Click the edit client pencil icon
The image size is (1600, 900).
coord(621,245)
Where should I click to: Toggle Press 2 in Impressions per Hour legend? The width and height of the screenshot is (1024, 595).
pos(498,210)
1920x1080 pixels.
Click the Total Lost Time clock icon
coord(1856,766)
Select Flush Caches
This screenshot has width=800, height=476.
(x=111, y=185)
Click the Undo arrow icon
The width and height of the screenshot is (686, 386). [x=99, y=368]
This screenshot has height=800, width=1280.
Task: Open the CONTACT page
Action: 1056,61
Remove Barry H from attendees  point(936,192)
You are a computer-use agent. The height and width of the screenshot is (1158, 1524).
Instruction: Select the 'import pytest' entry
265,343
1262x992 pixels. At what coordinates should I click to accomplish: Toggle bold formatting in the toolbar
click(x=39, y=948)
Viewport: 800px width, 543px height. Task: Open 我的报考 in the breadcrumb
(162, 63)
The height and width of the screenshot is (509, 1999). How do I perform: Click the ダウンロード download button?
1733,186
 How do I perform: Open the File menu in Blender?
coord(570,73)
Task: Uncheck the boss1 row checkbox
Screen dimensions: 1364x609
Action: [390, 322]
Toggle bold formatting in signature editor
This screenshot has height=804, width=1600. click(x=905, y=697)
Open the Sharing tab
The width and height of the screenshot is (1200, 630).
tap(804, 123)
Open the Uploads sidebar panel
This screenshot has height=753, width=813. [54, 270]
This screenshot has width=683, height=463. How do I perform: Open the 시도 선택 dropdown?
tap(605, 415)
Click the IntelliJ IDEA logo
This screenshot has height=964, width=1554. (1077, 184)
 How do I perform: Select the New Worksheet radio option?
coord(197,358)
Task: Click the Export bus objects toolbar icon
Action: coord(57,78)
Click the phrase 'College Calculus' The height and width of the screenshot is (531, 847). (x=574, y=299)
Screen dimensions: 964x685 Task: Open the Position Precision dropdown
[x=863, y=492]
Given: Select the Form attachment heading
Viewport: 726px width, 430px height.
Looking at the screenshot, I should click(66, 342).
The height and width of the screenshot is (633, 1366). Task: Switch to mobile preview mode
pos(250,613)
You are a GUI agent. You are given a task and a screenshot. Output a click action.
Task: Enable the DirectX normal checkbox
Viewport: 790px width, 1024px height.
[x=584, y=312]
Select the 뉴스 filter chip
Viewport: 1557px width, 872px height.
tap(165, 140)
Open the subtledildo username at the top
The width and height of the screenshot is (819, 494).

[What needs to be done] The answer should be one number: how many lines in the data contain the word "checkbox".

[Task answer] 2